→ What is required: Would you return, word for word, the lines of the data below from the line with "Путин заявил, что" through the line with "Крым (96, 816)", and no others?

[[ Material shown, beginning ]]

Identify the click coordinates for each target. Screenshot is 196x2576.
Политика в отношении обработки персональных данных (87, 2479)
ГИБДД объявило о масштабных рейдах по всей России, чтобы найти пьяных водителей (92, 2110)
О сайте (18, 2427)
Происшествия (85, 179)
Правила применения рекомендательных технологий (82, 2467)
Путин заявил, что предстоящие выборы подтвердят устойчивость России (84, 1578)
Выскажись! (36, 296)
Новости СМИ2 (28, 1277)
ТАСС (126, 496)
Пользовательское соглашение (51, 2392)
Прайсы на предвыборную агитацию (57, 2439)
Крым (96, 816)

[[ Material shown, end ]]
[[ Material shown, beginning ]]

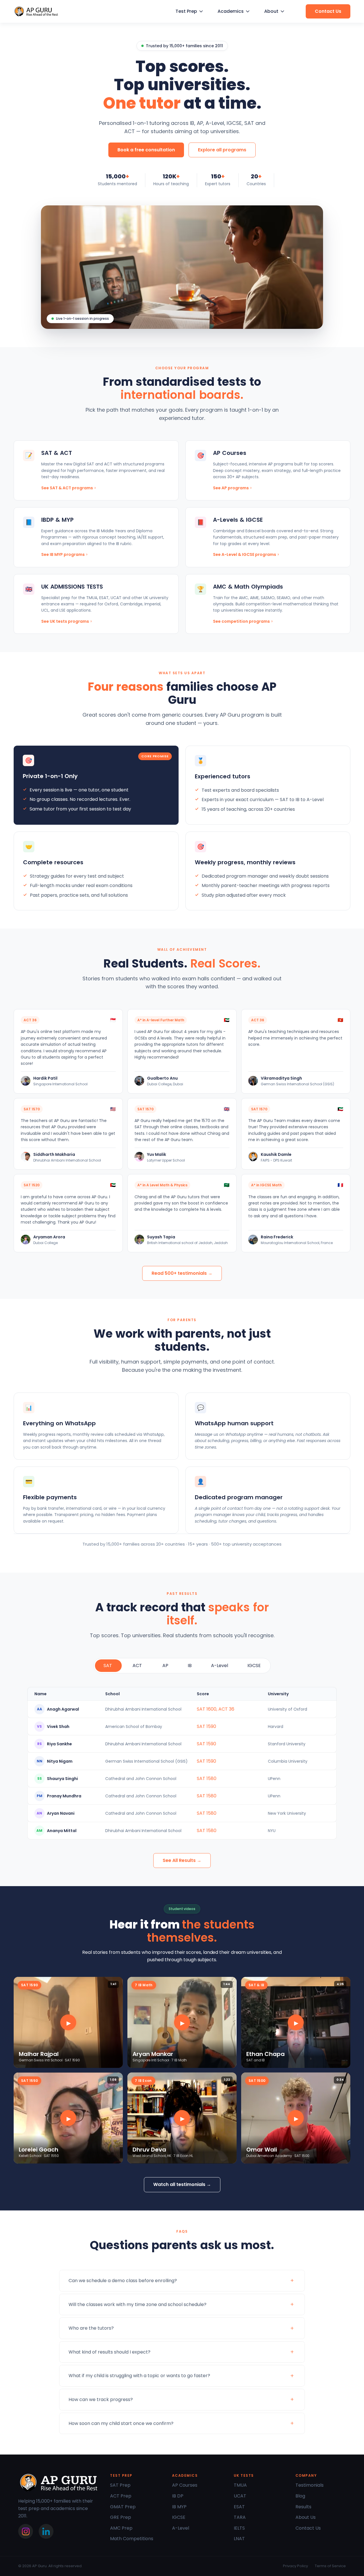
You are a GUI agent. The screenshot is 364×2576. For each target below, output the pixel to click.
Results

[[ Material shown, end ]]

→ Response to the exercise:
Путин заявил, что предстоящие выборы подтвердят устойчивость России (84, 1578)
Выскажись! (36, 296)
Новости СМИ2 (28, 1277)
ТАСС (126, 496)
Пользовательское соглашение (51, 2392)
Прайсы на предвыборную агитацию (57, 2439)
Крым (96, 816)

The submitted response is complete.